Problem statement: Reproduce the lines below, substituting "tick box" for every occurrence of "checkbox" and leaving everything else as it is.

::: Entries

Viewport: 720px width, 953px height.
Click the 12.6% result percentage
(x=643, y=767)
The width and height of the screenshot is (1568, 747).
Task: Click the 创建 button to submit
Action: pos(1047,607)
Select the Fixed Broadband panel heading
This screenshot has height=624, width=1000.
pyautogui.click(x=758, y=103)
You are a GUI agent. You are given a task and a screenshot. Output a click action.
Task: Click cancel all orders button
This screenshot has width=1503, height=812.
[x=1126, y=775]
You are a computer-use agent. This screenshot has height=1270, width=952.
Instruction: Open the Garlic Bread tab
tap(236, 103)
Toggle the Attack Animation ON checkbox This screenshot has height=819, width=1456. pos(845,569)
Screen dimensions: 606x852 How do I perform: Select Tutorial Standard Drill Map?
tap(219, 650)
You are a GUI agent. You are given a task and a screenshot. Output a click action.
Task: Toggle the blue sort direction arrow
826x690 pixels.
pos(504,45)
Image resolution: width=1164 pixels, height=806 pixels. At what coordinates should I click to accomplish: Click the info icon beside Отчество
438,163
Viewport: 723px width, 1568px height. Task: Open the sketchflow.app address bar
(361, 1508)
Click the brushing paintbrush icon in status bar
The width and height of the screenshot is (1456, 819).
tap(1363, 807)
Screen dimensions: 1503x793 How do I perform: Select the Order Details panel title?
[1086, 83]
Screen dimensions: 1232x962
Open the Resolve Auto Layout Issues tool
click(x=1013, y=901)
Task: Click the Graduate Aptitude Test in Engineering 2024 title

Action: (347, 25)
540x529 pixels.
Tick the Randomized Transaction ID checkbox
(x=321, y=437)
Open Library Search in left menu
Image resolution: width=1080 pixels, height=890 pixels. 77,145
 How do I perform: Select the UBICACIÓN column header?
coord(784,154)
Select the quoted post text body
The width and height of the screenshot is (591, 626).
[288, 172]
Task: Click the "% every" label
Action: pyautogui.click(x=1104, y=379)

::::::

Answer to this problem:
Viewport: 720px width, 953px height.
Click the 12.6% result percentage
(x=643, y=767)
The width and height of the screenshot is (1568, 747).
Task: Click the 创建 button to submit
Action: pos(1047,607)
Select the Fixed Broadband panel heading
This screenshot has height=624, width=1000.
pyautogui.click(x=758, y=103)
You are a GUI agent. You are given a task and a screenshot. Output a click action.
Task: Click cancel all orders button
This screenshot has width=1503, height=812.
[x=1126, y=775]
You are a computer-use agent. This screenshot has height=1270, width=952.
Instruction: Open the Garlic Bread tab
tap(236, 103)
Toggle the Attack Animation ON tick box This screenshot has height=819, width=1456. pos(845,569)
Screen dimensions: 606x852 How do I perform: Select Tutorial Standard Drill Map?
tap(219, 650)
You are a GUI agent. You are given a task and a screenshot. Output a click action.
Task: Toggle the blue sort direction arrow
826x690 pixels.
pos(504,45)
Image resolution: width=1164 pixels, height=806 pixels. At what coordinates should I click to accomplish: Click the info icon beside Отчество
438,163
Viewport: 723px width, 1568px height. Task: Open the sketchflow.app address bar
(361, 1508)
Click the brushing paintbrush icon in status bar
The width and height of the screenshot is (1456, 819).
tap(1363, 807)
Screen dimensions: 1503x793 How do I perform: Select the Order Details panel title?
[1086, 83]
Screen dimensions: 1232x962
Open the Resolve Auto Layout Issues tool
click(x=1013, y=901)
Task: Click the Graduate Aptitude Test in Engineering 2024 title

Action: (347, 25)
540x529 pixels.
Tick the Randomized Transaction ID tick box
(x=321, y=437)
Open Library Search in left menu
Image resolution: width=1080 pixels, height=890 pixels. 77,145
 How do I perform: Select the UBICACIÓN column header?
coord(784,154)
Select the quoted post text body
The width and height of the screenshot is (591, 626).
[288, 172]
Task: Click the "% every" label
Action: pyautogui.click(x=1104, y=379)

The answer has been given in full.